2.3.2. Guiding with compassion
Some of the latest research suggests that an effective but stressed leader loses some of his or her ability to adapt, learn and stay healthy. This means that the leader must improve his or her response to stress.
Boyatzis, Smith, and Blaize argue that leading with compassion by "helping others in their intentional change process (i.e., fulfilling their dreams or aspirations or changing the way they think, feel, and act)" can have this stress-reducing effect on leaders. They define compassion as having three main components: (1) empathy or understanding of another's feelings; (2) caring for the other person (e.g., affiliative stimulation); and (3) willingness to act in response to the person's feelings. The experience of compassion elicits responses in the human body that reverse the effects of the stress response and can function as an antidote to stress. This effect should support leadership effectiveness, allowing the leader to maintain a healthier state and access more brain power.
2.4. Support and develop mentoring initiatives
Research on the development of effective leaders throughout their careers highlights mentors, coaches or those who helped them along the way.

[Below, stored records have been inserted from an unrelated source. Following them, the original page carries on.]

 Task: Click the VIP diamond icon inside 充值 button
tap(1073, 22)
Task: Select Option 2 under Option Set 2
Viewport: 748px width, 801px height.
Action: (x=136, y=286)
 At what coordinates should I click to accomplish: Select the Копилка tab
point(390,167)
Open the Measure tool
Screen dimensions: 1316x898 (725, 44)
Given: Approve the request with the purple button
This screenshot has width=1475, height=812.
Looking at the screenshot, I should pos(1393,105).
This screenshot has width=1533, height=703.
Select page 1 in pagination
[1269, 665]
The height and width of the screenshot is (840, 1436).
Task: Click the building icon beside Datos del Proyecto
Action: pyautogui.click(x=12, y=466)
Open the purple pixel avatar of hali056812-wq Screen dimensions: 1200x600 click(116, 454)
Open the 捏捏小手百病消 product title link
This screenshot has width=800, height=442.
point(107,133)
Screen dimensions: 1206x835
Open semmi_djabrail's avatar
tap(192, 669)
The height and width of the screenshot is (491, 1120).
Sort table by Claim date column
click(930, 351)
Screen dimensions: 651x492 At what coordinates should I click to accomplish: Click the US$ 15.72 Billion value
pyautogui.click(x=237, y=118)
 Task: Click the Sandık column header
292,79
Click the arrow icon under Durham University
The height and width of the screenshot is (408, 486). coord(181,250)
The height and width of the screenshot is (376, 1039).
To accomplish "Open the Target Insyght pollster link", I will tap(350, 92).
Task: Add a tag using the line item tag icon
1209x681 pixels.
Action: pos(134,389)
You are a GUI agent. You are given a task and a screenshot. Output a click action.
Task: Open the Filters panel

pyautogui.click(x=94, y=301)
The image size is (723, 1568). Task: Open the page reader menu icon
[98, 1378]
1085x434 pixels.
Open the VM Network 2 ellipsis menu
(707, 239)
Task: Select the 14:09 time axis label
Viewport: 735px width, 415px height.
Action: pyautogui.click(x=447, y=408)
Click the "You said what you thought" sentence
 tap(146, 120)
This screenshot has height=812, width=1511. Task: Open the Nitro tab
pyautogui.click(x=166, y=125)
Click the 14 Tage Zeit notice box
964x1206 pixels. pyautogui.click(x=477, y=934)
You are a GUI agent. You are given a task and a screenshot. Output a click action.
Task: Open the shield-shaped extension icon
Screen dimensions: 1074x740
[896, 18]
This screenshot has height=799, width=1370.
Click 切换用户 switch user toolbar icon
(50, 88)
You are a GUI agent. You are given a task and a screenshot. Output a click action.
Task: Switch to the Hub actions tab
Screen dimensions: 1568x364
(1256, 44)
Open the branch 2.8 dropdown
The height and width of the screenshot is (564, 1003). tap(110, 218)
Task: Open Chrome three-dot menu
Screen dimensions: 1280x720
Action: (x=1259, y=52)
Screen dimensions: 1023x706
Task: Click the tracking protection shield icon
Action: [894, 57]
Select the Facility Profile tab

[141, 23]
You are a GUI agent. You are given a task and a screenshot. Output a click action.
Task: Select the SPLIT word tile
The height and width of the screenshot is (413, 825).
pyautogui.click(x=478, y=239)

Teaching is a very important form of mission that can be done formally or informally and occurs whenever someone shares information, advice, and guidance that helps others be more effective in their work and unleash their potential. Sometimes teaching means helping someone understand a situation from a different perspective. Jane Dutton of the University of Michigan distinguishes three forms of teaching that are particularly relevant in organisations: training, coaching or mentoring, and policy assistance. Boyatzis, Smith, and Blaize argue that leading with compassion by "helping others in their intentional change process (i.e., fulfilling their dreams or aspirations or changing the way they think, feel, and act)" can have this stress-reducing effect on leaders. They define compassion as having three main components: (1) empathy or understanding of another's feelings; (2) caring for the other person (e.g., affiliative stimulation); and (3) willingness to act in response to the person's feelings. The experience of compassion elicits responses in the human body that reverse the effects of the stress response and can function as an antidote to stress. This effect should promote leadership effectiveness, allowing the leader to maintain a healthier state and access more brain power.
When individuals begin working in a new organisation or take on a new role, training is especially important. It is an opportunity to learn, but also to become engaged and involved in the organisation. Coaching and mentoring provide support by using or sharing specific strategies to achieve career goals.
Mentoring programs, also seen as critical to an individual's career success, are often explicitly designed to help people succeed in terms of better job outcomes and satisfaction. They also create what Dutton calls "opportunities for accountability that build better connections between mentors and those they work with." Political assistance involves providing information about organisational politics, knowledge about patterns of action and resource allocation, influence tactics that work in a unit, or alerting a colleague or subordinate to political games. All of these types of teaching build bridges between the people who help them and the organisation that does more collaborative work.